:: GIVEN TEXT ::
= = = = =

Personal information
- Born: 9 April 1977 (age 49) Kobryn, Byelorussian SSR, Soviet Union

Chess career
- Country: Belarus
- Title: Woman International Master (2005)
- FIDE rating: 2127 (September 2018)
- Peak rating: 2258 (July 2006)

= Tatiana Berlin =

Belarusian chess player (born 1977)

Tatiana Berlin (Таццяна Берлін; born 9 April 1977), Martyniuk (Мартынюк), is a Belarusian chess player who holds the FIDE title of Woman International Master (WIM). She is the 37th Chess Olympiad (women) individual gold medal winner (2006).

==Biography==
Tatiana Berlin played for Belarus in European Youth Chess Championships and World Youth Chess Championships in the different age groups. She graduated from Brest State University Faculty of mathematics and informatics. After graduation Tatiana Berlin worked as a children's chess trainer at Kobryn. Later she returned to Brest and became a lecturer at a Brest State University. She is married and has a son.

She played for Belarus in the Women's Chess Olympiads:
- In 2006, at first reserve board in the 37th Chess Olympiad (women) in Turin (+7, =0, -1) and won individual gold medal,
- In 2008, at fourth board in the 38th Chess Olympiad (women) in Dresden (+5, =3, -2).

Since 2009, she rarely participates in chess tournaments.

= = = = =

:: DATASET EXTRACT ::
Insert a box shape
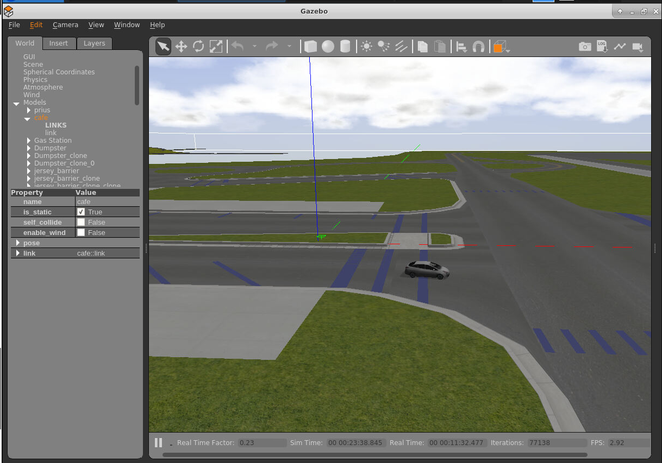 [x=310, y=47]
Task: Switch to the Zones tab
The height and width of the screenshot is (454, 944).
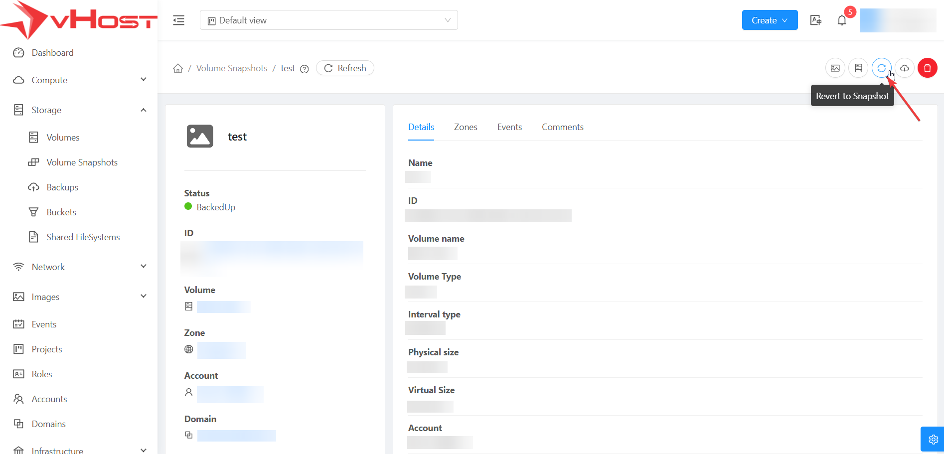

= = = = =

:: TASKS AND EXERCISES ::
1. In the Tatiana Berlin text, at which board did she play for Belarus in the 2008 Women's Chess Olympiad in Dresden?
2. Repeat the part of the Tatiana Berlin text that opens with the words containing "Personal information" and closes with "2127 (September 2018)".
The data above are separate from the Tatiana Berlin text.

:: COMPLETED EXERCISE ::
1. The fourth board.

2.
Personal information
- Born: 9 April 1977 (age 49) Kobryn, Byelorussian SSR, Soviet Union

Chess career
- Country: Belarus
- Title: Woman International Master (2005)
- FIDE rating: 2127 (September 2018)